WORK INSTRUCTIONS:
1. Copy word for word the passage of the parti poodle breeder thread that starts with the words containing "I've been following" and ends with "(Jun 20, 2013)".
2. Pick up the forum thread on parti poodle breeders where it stops and carry it on.

QUOTED TEXT:
%%

# Parti Breeder Doin' It Right



## Viking Queen (Nov 12, 2014)

Lovely dogs. Looks like she is doing all the right things with her breeding program. Nice to see......I have always liked Parti Poodles....just a little extra fun to have those lovely "decorations"!

Viking Queen


----------



## Coldbrew (Jun 17, 2015)

I've been following on Instagram since before her most recent litter was even conceived. I'm very impressed, and while I won't be needing another poodle for years, Id recommend her to anyone that is.

plus she just had her first litter, all parti spoos, and they are just adorable


----------



## Tiny Poodles (Jun 20, 2013)

I wish that there were Toy Parti breeders who do it right. Have not seen one yet (in this country) who does!


----------



## patk (Jun 13, 2013)

%%

INFORMATION SUPPLIED:

%%

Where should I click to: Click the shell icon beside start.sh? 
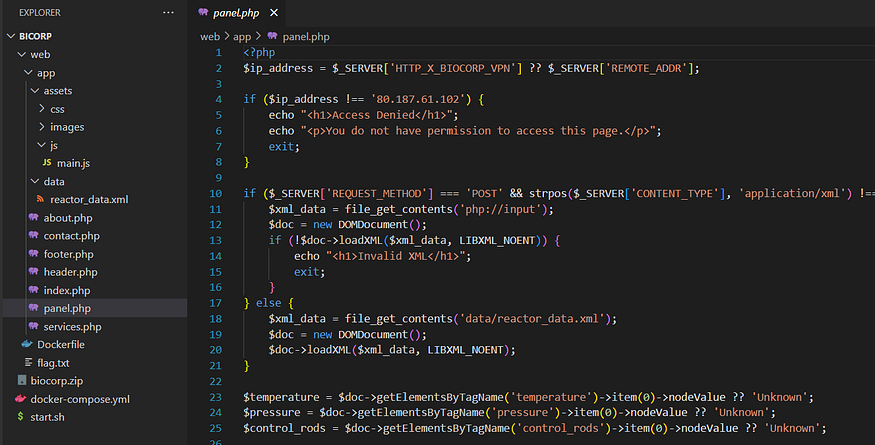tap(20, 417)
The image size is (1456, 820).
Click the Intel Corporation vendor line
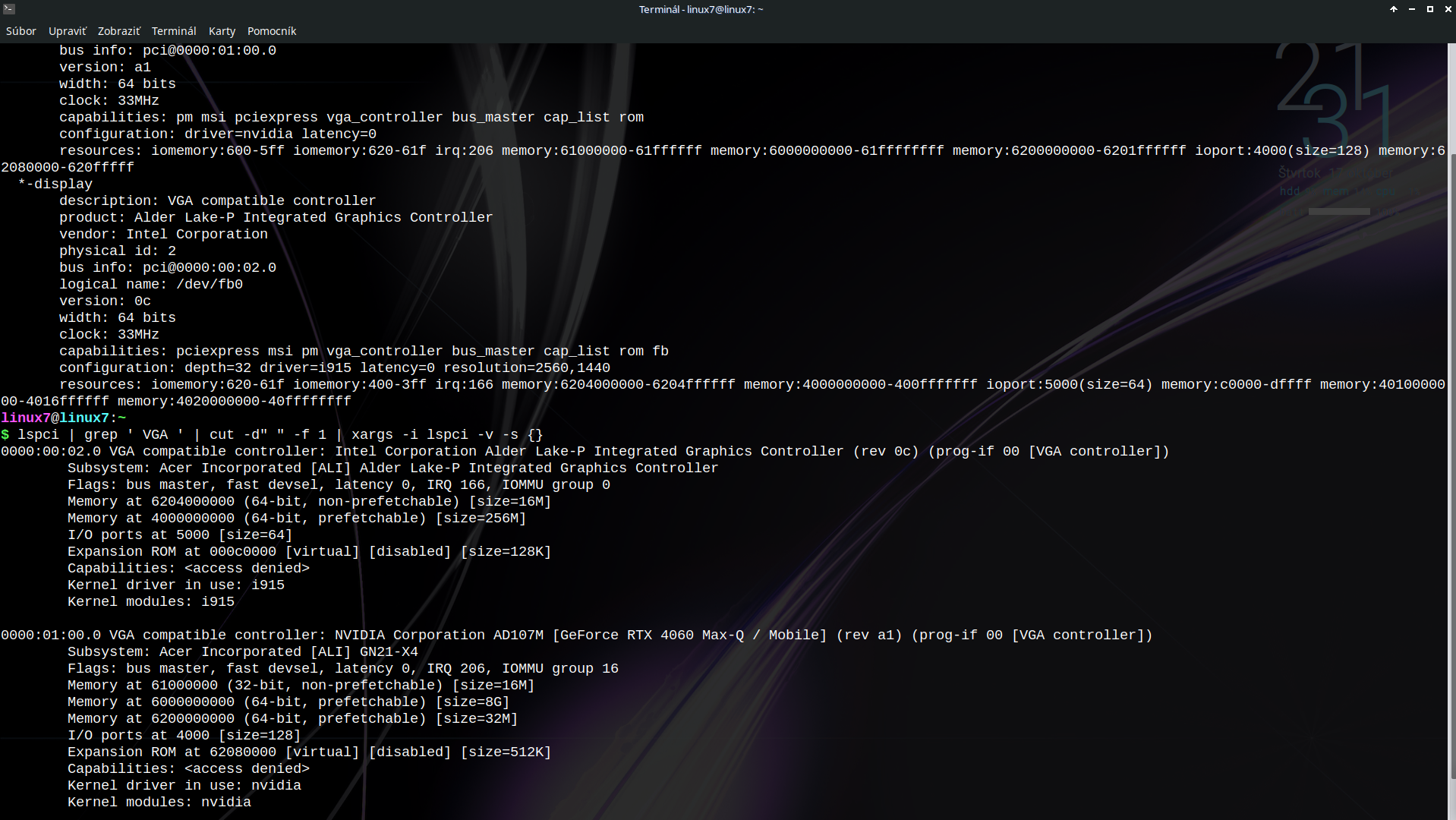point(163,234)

%%
%%

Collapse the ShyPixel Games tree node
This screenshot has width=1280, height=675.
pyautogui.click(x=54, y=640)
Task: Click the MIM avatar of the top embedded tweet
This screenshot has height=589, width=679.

%%
%%

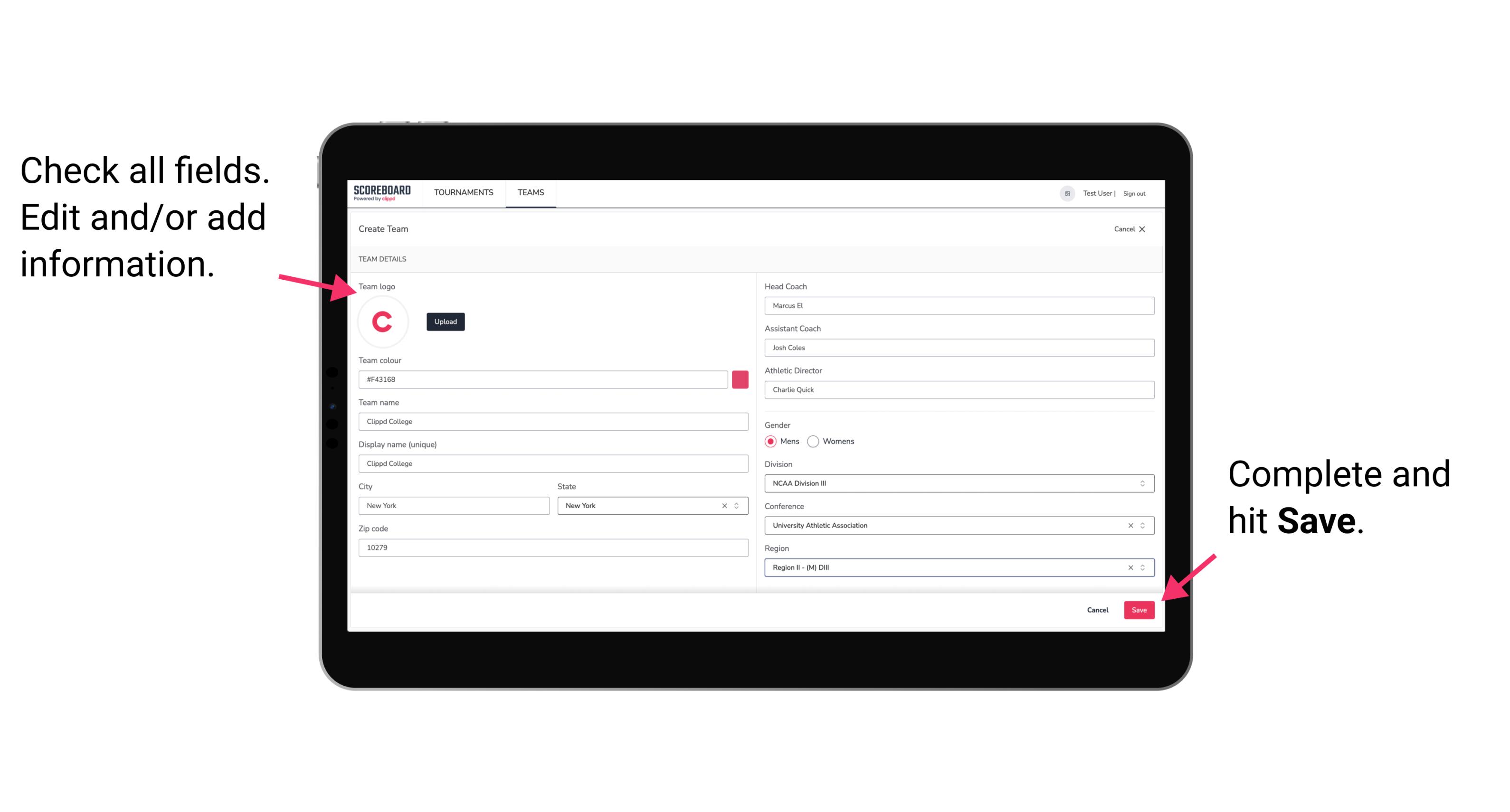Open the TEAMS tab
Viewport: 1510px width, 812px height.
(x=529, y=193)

%%

ANSWERS TO THE EXERCISE:
1.
I've been following on Instagram since before her most recent litter was even conceived. I'm very impressed, and while I won't be needing another poodle for years, Id recommend her to anyone that is.

plus she just had her first litter, all parti spoos, and they are just adorable


----------



## Tiny Poodles (Jun 20, 2013)

2.
tp, dreem in indiana is advertising a toy puppy she thinks will be a blue/silver phantom. it's a boy - she does not ship. i don't know that much about her but she runs the toy/mini database and seems to hit all the marks.


----------



## Carolinek (Apr 2, 2014)

Beautiful dogs!


----------



## Locket (Jun 21, 2009)

I think this breeder has posted on the forums before. Very pretty dogs!


----------



## AgilityChick (Jul 9, 2014)

That's Bonnie! I show my Parti female in UKC conformation and see her a lot! She does seem to be off to a great start!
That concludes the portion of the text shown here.